[GOAL OF THE EXERCISE] Report how many lines in the records below contain the string "dimensions", treating case as significant. Give only the number.

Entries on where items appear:
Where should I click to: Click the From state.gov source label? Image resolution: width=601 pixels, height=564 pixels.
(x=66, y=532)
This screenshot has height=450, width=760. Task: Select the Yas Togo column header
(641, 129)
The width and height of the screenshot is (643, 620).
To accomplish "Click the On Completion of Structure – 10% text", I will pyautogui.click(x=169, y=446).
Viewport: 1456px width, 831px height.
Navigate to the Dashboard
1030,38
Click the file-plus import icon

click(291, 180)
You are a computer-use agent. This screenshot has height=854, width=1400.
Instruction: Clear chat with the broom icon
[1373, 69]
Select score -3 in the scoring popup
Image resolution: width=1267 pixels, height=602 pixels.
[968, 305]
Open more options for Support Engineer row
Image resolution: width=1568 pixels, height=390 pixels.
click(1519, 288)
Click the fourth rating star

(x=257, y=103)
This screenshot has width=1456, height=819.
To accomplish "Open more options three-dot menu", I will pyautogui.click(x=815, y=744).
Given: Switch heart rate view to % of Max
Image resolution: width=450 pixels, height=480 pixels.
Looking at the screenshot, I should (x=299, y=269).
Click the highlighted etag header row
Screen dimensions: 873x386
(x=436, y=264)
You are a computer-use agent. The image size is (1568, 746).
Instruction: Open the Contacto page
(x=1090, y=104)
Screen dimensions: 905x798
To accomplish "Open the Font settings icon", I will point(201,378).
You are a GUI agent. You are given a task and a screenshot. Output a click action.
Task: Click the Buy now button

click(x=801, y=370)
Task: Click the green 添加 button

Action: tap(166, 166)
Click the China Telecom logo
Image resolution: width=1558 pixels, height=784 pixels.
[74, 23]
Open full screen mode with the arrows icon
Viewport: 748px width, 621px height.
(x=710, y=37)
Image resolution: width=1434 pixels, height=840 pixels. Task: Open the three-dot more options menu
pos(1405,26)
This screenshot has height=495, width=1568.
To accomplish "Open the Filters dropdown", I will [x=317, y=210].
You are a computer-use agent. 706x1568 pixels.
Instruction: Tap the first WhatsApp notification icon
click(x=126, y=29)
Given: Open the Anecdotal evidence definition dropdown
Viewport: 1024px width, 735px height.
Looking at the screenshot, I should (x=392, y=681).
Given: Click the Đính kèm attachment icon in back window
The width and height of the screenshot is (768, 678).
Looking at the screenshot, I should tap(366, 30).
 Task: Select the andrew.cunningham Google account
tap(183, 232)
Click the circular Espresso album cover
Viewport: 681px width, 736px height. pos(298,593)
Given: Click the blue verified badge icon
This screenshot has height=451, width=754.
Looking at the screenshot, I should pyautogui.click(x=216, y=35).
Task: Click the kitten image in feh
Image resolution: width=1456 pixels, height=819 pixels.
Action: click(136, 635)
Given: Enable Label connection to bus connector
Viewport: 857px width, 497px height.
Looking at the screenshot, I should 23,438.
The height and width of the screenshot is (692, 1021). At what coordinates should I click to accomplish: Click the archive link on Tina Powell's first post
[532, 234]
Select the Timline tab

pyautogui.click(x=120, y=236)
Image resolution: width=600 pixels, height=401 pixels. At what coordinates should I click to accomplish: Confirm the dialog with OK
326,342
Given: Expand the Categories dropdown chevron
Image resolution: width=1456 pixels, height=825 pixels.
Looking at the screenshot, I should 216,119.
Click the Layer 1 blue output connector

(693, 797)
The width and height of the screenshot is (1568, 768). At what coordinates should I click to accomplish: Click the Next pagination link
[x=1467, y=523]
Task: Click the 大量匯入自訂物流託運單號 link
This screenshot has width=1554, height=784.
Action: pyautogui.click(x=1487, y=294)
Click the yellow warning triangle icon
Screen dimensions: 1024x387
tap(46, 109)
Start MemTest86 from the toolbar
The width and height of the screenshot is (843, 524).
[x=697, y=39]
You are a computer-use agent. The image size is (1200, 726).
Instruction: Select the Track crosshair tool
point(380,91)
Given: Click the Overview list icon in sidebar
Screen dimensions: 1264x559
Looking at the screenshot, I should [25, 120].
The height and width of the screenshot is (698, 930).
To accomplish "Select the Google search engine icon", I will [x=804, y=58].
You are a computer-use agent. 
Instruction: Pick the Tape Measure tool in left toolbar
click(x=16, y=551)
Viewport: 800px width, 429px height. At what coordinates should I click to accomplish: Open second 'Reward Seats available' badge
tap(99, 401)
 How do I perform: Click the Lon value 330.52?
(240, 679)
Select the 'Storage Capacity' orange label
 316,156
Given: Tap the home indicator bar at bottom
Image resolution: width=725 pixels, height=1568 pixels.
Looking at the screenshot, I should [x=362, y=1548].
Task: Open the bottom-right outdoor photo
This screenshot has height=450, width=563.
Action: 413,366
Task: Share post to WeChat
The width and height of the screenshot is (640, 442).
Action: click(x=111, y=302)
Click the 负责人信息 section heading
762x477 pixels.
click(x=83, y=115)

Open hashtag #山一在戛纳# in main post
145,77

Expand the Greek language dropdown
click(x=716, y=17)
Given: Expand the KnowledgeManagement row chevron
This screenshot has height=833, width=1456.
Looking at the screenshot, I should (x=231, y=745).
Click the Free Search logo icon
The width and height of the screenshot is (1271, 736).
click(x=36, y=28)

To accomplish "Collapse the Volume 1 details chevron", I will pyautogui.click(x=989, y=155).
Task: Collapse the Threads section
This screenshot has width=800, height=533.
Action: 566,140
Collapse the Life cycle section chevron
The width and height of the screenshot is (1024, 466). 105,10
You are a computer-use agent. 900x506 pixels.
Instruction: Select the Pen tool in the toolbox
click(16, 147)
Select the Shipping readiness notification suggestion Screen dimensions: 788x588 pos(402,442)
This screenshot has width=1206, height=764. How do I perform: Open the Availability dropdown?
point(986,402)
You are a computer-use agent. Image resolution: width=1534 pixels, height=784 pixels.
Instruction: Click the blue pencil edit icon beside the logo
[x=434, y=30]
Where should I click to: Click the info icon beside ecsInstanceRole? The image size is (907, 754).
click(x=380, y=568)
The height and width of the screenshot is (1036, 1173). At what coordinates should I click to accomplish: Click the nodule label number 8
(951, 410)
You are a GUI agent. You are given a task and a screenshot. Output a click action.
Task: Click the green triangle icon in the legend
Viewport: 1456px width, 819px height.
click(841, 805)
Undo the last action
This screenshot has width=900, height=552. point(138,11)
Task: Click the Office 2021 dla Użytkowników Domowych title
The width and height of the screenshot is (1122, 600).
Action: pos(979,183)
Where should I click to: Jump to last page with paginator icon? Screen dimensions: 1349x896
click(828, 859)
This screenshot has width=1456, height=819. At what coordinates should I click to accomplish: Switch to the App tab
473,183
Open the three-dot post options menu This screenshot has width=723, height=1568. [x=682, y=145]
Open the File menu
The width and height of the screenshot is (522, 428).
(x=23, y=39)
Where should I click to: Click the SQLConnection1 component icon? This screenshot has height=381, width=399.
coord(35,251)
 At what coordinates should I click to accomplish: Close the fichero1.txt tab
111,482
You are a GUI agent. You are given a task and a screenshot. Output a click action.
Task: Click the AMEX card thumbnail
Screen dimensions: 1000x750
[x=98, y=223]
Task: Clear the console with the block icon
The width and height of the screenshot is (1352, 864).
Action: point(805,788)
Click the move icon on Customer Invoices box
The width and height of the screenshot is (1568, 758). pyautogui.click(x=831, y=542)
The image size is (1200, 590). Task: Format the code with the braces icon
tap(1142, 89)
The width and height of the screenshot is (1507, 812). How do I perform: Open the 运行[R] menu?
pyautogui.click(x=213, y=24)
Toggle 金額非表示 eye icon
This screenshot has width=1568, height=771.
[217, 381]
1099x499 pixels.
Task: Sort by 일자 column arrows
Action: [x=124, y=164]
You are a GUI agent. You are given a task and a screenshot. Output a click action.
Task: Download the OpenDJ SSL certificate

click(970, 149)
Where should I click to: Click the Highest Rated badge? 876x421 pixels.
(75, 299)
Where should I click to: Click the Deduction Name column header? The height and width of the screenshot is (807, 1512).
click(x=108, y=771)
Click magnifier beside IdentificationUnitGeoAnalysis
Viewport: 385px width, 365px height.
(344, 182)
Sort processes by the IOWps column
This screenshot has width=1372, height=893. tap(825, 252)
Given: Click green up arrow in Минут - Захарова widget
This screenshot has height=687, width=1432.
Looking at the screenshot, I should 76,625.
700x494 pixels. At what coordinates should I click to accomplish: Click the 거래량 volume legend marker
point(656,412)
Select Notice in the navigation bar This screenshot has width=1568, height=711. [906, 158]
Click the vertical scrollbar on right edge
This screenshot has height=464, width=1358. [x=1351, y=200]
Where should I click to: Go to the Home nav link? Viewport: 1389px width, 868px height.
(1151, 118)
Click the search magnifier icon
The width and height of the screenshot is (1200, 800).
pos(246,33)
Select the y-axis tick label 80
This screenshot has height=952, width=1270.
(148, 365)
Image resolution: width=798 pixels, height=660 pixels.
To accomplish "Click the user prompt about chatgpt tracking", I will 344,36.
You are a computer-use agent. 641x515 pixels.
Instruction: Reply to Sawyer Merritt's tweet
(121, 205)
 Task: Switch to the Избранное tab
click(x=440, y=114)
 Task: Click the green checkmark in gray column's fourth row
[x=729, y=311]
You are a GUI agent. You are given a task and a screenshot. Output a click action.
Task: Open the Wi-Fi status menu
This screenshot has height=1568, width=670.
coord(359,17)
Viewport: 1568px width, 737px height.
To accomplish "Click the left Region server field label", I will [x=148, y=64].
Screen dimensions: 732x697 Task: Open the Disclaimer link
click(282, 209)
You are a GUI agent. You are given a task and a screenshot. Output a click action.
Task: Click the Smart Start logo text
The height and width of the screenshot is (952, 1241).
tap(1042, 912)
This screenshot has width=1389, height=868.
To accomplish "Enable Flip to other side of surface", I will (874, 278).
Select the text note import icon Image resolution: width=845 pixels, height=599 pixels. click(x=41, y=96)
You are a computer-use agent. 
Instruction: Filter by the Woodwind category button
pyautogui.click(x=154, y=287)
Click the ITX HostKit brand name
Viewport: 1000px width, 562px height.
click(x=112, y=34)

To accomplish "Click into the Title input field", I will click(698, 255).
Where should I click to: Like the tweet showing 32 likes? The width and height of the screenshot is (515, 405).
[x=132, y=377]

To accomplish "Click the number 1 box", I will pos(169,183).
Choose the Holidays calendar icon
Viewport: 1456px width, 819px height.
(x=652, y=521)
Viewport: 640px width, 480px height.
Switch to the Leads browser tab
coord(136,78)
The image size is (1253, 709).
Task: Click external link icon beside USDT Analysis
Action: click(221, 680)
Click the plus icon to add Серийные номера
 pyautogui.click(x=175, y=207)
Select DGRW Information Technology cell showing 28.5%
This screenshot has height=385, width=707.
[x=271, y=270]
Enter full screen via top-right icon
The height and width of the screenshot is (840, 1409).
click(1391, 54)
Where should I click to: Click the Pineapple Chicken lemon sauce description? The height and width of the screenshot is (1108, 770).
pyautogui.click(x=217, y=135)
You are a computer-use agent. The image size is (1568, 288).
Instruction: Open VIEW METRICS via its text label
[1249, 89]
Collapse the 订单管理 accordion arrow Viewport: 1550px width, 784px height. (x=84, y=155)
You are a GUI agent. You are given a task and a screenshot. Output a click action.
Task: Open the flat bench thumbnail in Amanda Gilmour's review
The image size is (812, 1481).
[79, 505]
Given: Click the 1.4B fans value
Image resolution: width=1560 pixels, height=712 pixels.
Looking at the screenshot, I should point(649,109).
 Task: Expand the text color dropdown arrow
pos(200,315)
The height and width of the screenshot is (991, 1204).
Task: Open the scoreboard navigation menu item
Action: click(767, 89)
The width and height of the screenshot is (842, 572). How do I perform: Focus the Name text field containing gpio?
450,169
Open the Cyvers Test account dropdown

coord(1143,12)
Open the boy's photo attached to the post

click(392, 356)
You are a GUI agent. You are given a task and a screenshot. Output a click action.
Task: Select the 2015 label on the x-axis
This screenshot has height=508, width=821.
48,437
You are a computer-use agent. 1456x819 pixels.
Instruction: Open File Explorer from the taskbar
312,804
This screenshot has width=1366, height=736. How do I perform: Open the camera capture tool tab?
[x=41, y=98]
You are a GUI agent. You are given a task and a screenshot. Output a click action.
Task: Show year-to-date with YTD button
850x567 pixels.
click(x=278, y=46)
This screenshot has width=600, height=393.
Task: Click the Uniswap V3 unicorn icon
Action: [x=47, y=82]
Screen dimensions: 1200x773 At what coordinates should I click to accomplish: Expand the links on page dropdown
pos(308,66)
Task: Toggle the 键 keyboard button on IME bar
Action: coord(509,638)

[RESULT OF THE TASK] 9